Advocates say successful xenotransplantation could save the lives of thousands of people each year who die waiting for an appropriate human organ. About 7,600 people donated organs in 1994, but at the close of the year more than 37,000 individuals were on the waiting list -- nearly three-quarters of them in need of kidneys. As the list grows yearly, waiting time increases. Approximately 50 percent of those on the list die before a suitable organ becomes available, the report says.

Still unknown is the degree or nature of the health risk posed by grafting animal organs and tissues. The report said that although the degree of risk cannot be quantified, it is unequivocally greater than zero. Risk comes from organisms that are harmless in host animals but may cause disease in humans. Transplant recipients are at particular risk because immunosuppressants, administered to prevent rejection, also impair the bodys natural immune system. Once a disease organism becomes established in the recipient, the report notes, the potential for transmission to caregivers, family, and the population at large also must be considered a real threat. Infections with long incubation periods are particularly troublesome because they may not be detected until after they have been transmitted to other individuals.

Risks Of Infection

To guard against potential animal-to-human infection, the committee recommended that guidelines for human clinical trials address four major areas:

> procedures to screen source animals for the presence of infectious organisms and consideration of the development of specific pathogen-free animals;

> continued surveillance of patients and periodic surveillance of their families, health care workers, and others to check for evidence of infectious diseases;

> establishment of tissue banks containing tissue and blood samples from source animals and patients; and
> establishment of national and local registries of patients receiving xenotransplants, with a special effort to coordinate with international registries and data bases.

The committee also explored the feasibility of establishing colonies of animals born and raised in germ-free conditions. Although it is not possible to produce a completely uncontaminated animal, it is possible to produce an animal certified to be free of specific pathogens. Because of their genetic closeness to humans, non-human primates may be more likely to transmit infectious organisms than more distant species such as pigs, the report says. Establishing a dedicated swine colony would be easier and cheaper than creating a comparable colony of baboons, for example, because pigs have a shorter reproduction cycle.

In addition to calling for continued research to gain a better understanding of xenotransplantation, the report also recommends further investigation into the special ethical issues raised by this technology.
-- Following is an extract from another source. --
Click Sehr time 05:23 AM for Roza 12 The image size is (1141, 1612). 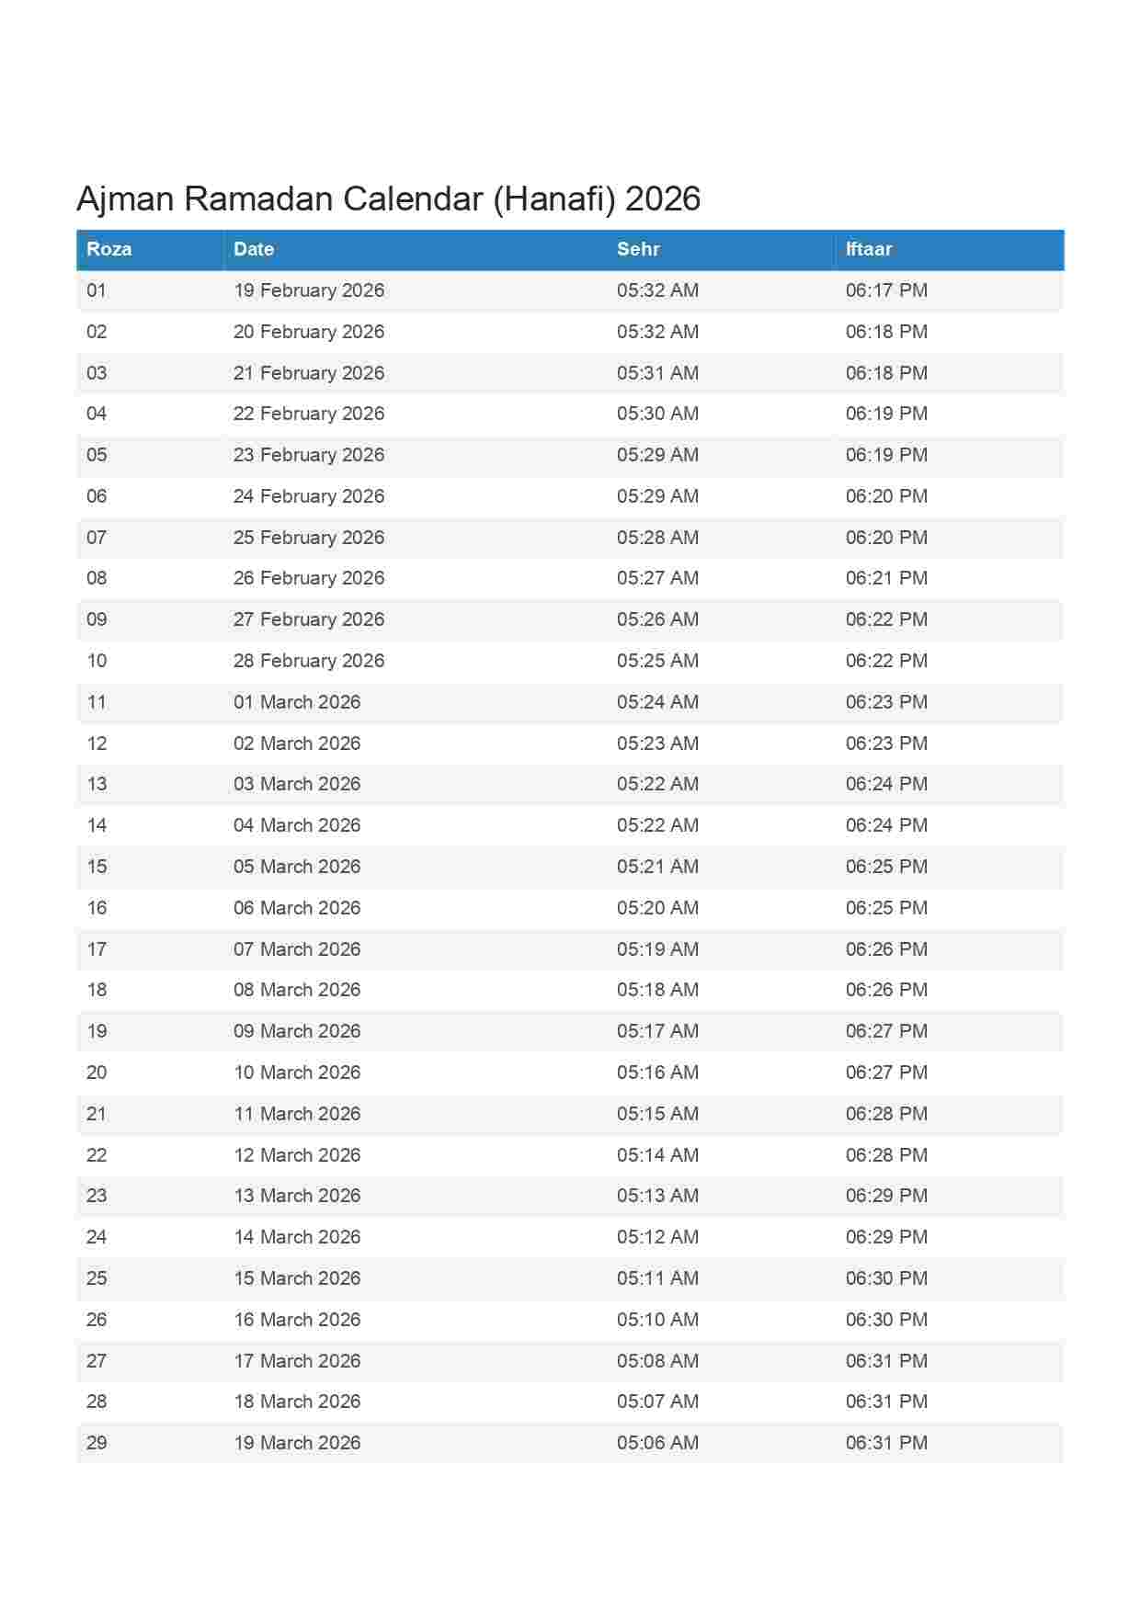click(657, 744)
For example, how do patients grant informed consent when the potential harm extends beyond an individual to possibly affect public health? Further, how do researchers ensure that access to xenotransplant procedures is provided to those who need it most, regardless of their ability to pay? Lifetime surveillance and the psychological and social effects of receiving animal organs also pose ethical questions unique to xenotransplantation. And issues related to the appropriate use and care of animals also are relevant.
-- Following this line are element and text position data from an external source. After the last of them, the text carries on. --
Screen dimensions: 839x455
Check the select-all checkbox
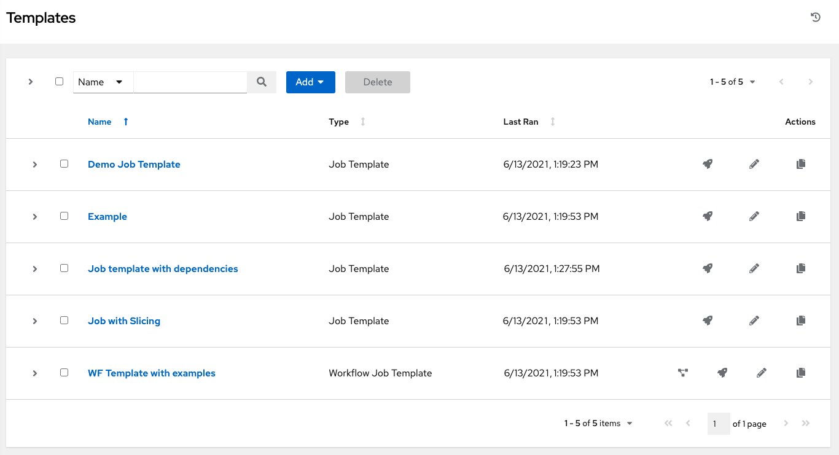pos(59,82)

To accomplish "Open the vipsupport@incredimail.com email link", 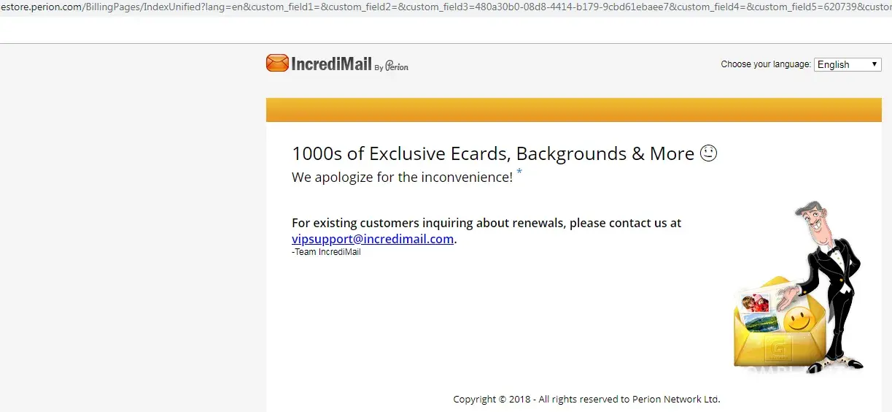I will point(373,239).
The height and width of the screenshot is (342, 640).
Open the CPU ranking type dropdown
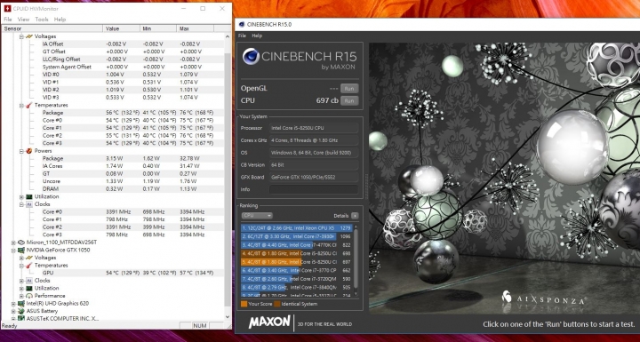pos(257,216)
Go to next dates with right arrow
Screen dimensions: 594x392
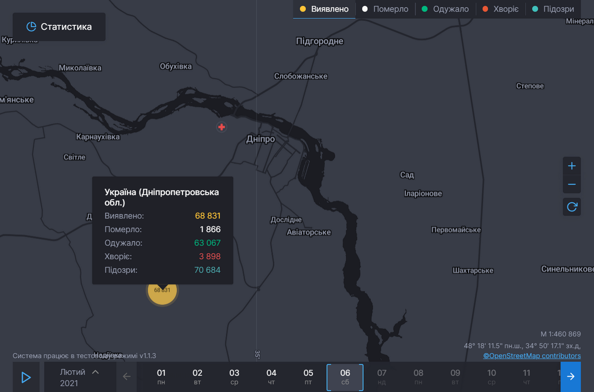[x=571, y=377]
The study was funded by the Greenwall Foundation; Howard Hughes Medical Institute; National Institute of Diabetes and Digestive and Kidney Diseases; National Heart, Lung, and Blood Institute; National Cancer Institute; National Institute of Allergy and Infectious Diseases; Food and Drug Administration; Centers for Disease Control and Prevention; Health Resources and Services Administration; U.S. Navy; Charles River Laboratories; and W.R. Grace and Company-Connecticut.

The Institute of Medicine is a private, non-profit organization that provides health policy advice under a congressional charter granted to the National Academy of Sciences.